Activity: What is the number of lines in the entries that include the word "sidebar"? Respond with the number only.

[Records from a collection]
-*-*-

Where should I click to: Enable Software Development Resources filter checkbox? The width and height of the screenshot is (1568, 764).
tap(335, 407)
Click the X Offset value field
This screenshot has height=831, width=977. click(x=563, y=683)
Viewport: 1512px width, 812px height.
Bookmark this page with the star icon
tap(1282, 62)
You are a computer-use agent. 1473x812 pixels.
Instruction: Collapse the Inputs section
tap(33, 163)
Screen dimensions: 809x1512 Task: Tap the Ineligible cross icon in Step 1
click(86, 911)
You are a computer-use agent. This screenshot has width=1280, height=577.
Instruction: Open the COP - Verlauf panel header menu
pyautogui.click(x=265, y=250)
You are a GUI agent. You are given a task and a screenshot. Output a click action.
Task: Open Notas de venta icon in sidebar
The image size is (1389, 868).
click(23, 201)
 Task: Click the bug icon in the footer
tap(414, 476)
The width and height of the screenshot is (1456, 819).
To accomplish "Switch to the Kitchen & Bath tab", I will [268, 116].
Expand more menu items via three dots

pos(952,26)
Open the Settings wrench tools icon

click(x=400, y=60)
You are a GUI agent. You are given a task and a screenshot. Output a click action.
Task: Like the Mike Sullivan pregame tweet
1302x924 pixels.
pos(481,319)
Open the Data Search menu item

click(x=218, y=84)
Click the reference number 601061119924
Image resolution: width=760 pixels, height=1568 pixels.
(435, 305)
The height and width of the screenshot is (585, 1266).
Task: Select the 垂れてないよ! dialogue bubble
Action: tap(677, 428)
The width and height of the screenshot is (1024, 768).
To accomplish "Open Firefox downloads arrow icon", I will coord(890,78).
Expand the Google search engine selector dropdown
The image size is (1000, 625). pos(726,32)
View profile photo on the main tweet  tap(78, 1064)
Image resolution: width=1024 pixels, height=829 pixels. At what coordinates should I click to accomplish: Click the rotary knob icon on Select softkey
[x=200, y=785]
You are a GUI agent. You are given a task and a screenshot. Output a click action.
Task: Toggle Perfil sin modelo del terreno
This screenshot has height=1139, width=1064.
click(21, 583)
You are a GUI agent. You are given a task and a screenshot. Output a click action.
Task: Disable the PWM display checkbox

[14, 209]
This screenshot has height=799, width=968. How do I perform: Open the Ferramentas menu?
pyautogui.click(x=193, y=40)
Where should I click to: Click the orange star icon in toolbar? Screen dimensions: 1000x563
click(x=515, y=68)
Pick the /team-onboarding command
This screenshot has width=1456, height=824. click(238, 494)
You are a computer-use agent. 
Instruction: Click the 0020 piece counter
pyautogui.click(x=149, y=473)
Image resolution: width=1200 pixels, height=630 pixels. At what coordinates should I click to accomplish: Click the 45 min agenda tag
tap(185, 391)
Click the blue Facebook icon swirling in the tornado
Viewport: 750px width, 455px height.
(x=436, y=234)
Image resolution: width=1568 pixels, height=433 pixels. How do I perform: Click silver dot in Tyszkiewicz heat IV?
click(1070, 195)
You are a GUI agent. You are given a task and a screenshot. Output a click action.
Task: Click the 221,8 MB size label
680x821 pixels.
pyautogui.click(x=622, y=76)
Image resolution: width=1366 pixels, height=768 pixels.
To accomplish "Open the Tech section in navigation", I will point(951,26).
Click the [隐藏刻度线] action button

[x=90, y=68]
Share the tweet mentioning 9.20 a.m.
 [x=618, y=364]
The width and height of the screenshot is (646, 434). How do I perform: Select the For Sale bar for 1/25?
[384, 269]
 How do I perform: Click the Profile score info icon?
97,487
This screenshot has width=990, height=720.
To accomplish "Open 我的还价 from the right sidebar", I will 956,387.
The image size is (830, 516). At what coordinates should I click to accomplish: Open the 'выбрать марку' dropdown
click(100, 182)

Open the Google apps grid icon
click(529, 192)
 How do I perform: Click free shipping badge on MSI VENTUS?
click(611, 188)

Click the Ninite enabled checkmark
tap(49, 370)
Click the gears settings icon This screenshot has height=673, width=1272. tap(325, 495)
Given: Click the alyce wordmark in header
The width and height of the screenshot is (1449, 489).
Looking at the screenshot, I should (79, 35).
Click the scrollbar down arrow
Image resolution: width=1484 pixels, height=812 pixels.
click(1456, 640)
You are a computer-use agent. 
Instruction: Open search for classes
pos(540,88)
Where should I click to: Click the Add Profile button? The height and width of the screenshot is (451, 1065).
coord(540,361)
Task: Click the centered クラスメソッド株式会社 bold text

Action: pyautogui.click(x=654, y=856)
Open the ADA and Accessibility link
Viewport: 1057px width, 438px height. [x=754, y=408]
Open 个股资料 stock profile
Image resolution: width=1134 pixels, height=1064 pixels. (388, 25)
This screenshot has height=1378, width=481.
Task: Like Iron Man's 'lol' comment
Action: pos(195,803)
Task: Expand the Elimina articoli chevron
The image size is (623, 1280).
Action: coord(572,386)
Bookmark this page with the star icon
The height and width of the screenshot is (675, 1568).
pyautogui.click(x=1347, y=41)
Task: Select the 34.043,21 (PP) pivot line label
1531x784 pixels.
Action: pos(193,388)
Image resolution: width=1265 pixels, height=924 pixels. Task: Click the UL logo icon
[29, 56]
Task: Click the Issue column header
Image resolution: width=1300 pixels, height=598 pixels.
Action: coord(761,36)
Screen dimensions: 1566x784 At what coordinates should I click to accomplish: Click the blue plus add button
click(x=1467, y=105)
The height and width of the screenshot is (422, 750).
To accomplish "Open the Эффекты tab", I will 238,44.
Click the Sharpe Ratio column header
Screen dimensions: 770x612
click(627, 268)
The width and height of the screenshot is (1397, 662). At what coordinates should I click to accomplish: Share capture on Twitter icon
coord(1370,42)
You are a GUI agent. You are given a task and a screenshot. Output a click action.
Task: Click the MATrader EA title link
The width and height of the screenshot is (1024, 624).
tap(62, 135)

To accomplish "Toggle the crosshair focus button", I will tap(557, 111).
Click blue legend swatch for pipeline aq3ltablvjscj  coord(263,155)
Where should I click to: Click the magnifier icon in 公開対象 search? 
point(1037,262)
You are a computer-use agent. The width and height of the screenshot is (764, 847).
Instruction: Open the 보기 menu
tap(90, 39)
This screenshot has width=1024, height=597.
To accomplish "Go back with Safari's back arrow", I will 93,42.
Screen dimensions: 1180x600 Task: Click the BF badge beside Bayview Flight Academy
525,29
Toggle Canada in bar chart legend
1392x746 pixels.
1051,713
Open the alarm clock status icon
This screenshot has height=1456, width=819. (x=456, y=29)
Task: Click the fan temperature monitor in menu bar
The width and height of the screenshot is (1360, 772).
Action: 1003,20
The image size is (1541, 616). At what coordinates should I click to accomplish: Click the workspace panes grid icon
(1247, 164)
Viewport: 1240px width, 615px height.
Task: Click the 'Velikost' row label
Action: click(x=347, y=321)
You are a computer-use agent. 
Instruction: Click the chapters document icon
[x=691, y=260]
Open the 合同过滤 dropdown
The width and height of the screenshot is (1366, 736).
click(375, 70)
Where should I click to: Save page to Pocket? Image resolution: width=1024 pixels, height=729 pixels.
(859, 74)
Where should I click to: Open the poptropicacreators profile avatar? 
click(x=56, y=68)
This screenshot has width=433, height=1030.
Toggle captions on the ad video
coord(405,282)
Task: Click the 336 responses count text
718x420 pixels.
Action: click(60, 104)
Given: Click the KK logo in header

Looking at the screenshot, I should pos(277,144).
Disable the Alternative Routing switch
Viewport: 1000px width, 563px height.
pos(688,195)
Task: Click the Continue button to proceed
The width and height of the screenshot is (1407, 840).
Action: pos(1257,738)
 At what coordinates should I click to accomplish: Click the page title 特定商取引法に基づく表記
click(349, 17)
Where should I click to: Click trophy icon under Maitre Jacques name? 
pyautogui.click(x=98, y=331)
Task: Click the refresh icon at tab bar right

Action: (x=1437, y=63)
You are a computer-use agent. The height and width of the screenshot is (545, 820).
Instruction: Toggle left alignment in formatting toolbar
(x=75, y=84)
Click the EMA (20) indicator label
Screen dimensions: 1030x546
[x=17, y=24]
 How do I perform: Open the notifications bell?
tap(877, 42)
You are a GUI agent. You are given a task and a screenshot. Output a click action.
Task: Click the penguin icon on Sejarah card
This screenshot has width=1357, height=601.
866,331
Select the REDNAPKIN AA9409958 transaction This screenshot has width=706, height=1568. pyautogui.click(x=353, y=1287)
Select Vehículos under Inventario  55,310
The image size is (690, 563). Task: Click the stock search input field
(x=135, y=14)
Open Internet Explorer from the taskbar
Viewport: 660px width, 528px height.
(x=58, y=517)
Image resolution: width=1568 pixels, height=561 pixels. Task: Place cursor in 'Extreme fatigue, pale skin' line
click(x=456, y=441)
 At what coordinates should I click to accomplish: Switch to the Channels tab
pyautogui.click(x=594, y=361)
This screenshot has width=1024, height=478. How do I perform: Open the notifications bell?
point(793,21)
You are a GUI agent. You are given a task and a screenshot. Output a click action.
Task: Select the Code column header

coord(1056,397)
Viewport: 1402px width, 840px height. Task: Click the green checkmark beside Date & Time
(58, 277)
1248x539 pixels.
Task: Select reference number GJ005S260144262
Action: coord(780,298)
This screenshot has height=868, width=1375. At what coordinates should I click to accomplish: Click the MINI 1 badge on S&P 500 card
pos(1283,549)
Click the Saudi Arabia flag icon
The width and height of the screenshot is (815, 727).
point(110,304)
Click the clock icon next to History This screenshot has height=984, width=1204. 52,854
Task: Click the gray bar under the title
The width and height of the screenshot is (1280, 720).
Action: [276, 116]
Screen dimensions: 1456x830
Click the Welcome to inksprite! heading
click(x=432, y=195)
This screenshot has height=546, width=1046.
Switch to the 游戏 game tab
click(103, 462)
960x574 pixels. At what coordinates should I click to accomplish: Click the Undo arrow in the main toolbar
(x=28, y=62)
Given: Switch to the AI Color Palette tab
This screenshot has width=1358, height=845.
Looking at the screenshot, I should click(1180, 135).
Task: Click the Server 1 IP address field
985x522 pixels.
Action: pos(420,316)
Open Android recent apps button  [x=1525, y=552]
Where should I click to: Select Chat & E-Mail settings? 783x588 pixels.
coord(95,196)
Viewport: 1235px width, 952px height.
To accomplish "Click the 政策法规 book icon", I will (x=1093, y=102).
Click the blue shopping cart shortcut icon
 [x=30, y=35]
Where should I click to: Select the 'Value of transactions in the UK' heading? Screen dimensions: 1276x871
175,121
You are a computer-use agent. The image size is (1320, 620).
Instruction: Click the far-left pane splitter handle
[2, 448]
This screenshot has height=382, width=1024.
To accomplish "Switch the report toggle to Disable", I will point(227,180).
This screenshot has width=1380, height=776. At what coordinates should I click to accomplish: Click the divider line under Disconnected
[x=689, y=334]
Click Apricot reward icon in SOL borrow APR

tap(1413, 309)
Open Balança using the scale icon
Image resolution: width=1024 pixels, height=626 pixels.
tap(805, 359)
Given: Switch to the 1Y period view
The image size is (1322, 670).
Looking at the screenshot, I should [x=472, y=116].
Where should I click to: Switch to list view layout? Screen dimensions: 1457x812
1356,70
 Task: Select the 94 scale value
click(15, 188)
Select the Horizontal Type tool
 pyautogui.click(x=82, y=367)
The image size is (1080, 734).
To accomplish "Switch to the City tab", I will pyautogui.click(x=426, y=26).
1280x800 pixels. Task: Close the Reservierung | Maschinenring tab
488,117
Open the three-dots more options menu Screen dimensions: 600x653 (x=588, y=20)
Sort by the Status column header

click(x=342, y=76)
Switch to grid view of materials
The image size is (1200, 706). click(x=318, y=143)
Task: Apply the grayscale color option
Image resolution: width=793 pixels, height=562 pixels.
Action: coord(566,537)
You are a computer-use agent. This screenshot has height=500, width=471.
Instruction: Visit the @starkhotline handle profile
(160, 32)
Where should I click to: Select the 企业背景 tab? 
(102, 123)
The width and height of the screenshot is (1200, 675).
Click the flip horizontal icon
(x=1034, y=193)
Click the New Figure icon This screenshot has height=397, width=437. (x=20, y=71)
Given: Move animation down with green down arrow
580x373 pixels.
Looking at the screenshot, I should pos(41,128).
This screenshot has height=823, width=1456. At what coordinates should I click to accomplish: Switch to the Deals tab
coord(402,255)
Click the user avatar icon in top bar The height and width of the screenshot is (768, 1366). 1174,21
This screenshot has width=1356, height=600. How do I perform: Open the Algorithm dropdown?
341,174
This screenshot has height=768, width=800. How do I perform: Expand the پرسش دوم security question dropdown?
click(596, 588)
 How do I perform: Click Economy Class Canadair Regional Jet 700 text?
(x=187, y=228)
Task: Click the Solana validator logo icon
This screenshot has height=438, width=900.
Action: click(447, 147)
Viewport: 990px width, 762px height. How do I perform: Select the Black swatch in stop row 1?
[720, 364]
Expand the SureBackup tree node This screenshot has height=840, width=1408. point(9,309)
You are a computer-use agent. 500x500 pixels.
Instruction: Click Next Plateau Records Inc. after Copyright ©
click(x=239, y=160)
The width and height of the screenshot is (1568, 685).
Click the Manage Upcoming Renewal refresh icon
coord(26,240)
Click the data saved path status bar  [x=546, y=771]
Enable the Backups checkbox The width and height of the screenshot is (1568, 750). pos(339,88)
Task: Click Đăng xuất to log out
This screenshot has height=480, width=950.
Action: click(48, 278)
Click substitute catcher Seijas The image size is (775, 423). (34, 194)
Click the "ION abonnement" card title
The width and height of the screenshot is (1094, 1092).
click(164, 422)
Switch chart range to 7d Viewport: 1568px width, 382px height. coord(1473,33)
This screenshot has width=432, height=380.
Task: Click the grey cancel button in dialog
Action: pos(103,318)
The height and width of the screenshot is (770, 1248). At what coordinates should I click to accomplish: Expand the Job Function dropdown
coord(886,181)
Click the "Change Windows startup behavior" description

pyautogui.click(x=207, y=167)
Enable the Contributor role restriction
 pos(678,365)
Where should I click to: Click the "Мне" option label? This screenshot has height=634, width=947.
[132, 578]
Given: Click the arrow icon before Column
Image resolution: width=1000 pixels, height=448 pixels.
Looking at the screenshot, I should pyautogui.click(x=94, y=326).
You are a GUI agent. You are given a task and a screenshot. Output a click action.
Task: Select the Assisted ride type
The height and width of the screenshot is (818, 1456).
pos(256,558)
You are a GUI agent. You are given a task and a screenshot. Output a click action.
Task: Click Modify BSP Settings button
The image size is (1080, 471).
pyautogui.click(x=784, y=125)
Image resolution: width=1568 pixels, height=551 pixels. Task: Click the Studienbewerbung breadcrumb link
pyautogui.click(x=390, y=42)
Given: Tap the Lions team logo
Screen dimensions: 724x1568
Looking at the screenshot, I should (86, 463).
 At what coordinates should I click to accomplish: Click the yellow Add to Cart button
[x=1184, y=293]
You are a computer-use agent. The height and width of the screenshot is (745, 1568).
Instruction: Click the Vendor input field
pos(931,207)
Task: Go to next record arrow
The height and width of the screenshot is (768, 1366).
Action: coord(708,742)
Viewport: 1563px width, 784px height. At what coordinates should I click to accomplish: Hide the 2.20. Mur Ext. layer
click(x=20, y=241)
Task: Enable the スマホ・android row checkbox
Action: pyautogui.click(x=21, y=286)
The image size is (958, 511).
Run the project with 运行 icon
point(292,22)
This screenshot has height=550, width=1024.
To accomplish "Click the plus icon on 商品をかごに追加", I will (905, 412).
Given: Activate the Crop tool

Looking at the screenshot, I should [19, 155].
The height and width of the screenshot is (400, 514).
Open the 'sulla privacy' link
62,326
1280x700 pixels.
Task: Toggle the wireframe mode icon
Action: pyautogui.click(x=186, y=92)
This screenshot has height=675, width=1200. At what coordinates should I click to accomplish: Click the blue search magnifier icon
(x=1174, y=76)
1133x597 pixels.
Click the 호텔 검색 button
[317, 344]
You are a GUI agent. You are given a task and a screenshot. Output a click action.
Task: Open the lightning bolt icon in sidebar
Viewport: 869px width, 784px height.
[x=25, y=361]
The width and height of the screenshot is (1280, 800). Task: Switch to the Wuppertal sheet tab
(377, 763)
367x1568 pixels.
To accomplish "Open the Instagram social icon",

-*-*-

Exercise output: 3